C’est à vous, divinités de la terre !... Toujours la même expression ; oui, puisque c’est la seule qui convienne au sujet ; à vous qui attisez le feu qui produit les prodiges, de jetter les yeux sur l’art qui vous doit ses agréments ; c’est à vous d’embellir la nature délaissée : sans vous, tout est aride, tout languit. Le genre humain est sous votre tutelle ; dans le premier âge de la vie nous vous devons le germe producteur de nos connoissances, de nos affections ; nous vous devons nos plaisirs dans l’âge printannier ; l’amitié, des conseils dans l’âge mur, des soins dans la vieillesse. N’est-ce pas assez pour vous rendre chères à nos cœurs ? N’est-ce pas assez pour exciter notre 188 reconnoissance ? Ce qui nous séduit est fait sur votre image ; la proportion élégante de nos colonnes est calquée sur celles à qui les ames sensibles prodiguent leur encens dans le temple de Vénus.

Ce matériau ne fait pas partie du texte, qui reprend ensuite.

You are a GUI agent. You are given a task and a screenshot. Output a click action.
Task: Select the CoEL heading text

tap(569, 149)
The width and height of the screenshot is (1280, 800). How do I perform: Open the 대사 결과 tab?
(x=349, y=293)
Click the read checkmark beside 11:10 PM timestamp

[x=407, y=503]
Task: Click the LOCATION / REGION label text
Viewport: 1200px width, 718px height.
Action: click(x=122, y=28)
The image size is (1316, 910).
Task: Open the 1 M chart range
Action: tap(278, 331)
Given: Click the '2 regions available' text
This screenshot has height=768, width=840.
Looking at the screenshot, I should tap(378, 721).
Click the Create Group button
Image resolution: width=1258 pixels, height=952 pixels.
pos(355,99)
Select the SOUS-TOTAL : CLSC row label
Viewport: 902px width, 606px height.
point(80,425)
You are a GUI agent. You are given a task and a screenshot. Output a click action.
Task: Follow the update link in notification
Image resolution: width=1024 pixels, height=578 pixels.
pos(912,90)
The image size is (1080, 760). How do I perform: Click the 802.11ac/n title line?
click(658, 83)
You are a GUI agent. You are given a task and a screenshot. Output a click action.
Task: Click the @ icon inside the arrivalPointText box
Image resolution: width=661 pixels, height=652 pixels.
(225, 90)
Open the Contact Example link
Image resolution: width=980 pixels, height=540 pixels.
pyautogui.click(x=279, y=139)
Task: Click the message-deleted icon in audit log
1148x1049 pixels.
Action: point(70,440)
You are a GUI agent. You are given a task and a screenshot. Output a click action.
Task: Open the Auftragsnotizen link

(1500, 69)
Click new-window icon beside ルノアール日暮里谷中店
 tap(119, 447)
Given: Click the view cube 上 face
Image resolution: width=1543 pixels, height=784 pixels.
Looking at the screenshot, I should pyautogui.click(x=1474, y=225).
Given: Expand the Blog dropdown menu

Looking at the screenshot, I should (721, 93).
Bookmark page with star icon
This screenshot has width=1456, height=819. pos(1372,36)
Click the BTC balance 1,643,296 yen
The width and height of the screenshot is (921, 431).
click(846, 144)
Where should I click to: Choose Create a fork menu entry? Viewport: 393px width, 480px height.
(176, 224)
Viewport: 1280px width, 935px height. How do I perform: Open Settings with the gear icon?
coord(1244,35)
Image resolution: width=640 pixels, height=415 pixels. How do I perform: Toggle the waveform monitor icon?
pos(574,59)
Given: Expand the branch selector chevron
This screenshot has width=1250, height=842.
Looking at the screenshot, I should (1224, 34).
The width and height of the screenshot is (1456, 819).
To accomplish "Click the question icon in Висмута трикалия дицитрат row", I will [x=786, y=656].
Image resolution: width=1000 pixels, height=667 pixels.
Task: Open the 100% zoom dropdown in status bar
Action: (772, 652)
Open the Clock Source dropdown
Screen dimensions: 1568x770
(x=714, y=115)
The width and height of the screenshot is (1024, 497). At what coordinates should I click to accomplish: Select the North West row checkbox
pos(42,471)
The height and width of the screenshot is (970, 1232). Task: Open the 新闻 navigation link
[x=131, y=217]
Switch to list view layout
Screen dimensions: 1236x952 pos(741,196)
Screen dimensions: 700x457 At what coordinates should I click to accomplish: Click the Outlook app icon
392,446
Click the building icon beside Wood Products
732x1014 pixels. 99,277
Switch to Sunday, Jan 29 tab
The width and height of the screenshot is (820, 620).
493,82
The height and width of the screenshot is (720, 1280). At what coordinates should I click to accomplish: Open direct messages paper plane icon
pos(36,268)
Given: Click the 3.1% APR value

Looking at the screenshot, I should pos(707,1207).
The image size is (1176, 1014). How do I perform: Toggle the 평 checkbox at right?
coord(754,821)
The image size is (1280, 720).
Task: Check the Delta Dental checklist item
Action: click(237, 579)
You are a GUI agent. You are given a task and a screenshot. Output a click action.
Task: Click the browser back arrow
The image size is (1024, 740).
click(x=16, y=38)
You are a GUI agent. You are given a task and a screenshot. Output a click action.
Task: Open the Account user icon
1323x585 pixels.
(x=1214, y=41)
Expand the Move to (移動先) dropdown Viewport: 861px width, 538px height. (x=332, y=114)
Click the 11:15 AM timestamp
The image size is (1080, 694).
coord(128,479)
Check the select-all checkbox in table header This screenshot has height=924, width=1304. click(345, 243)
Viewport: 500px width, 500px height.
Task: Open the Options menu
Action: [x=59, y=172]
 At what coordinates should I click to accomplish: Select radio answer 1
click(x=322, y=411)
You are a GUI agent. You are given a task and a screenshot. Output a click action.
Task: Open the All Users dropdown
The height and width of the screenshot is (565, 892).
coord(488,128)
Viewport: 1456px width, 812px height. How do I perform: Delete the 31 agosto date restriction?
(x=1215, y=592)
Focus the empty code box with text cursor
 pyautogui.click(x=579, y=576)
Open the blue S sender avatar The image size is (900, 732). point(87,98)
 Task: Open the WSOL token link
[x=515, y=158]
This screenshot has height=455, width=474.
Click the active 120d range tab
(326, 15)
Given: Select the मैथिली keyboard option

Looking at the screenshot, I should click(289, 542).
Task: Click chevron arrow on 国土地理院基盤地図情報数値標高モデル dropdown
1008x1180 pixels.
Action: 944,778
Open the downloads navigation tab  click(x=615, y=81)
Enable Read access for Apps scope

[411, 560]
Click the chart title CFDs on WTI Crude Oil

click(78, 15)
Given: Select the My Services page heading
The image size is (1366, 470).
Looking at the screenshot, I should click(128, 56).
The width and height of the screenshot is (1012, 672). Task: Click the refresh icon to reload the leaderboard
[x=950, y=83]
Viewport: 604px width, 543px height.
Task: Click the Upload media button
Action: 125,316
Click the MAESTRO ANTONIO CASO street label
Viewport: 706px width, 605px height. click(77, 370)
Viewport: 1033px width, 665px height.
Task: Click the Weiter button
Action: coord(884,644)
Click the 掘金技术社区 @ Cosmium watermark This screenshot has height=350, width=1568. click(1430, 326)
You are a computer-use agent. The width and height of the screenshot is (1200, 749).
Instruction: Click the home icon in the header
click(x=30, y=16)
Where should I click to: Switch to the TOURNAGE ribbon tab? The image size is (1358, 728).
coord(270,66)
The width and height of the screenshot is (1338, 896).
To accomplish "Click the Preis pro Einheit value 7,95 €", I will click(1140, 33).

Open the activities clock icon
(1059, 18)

Les arts empruntent de vous tout leur éclat : si la galerie d’Apollon plaît tant à tous les yeux exercés, c’est qu’on y voit par-tout l’amour que vous inspirez ; on y voit les Grâces sous toutes les formes ; vous tenez dans vos mains un sceptre révéré, le seul qui soit à l’abri des révolutions ; il commande à la terre et va organiser, pour les arts, un nouveau monde qui vous devra toute sa splendeur. Après avoir régénéré par vos documents les tendres rejettons confiés à vos soins, après avoir fait entrer dans leur éducation première les connoissances qui les mettront à même de diriger leur choix, accoutumées à voir les grâces se répercuter dans vos miroirs, vous prendrez nécessairement les idées du beau, du parfait ; vous les communiquerez, vous les généraliserez, en les liant au système qui marchera d’un pas égal avec l’utilité publique. Quelques colonnes, une fois dépensées, viendront à l’appui du principe ; elles remplaceront ces moyens fragiles qui préservent vos lys des atteintes du soleil. Les gazes journalièrement coûteuses qui voilent la beauté, peuvent-elles être comparées aux ornements solides qui l’immortalisent ? et comme l’accessoire doit le céder au principal, les pièces que vous décorerez seront d’autant plus simples, qu’elles n’exigeront pour ravir nos sens, d’autre éclat que celui que vous leur prêtez. En sollicitant, sexe enchanteur, votre secours, pour propager le goût des arts, je soumettrai à votre sensibilité la maison du pauvre, et tant d’autres édifices négligés par la dédaigneuse Architecture.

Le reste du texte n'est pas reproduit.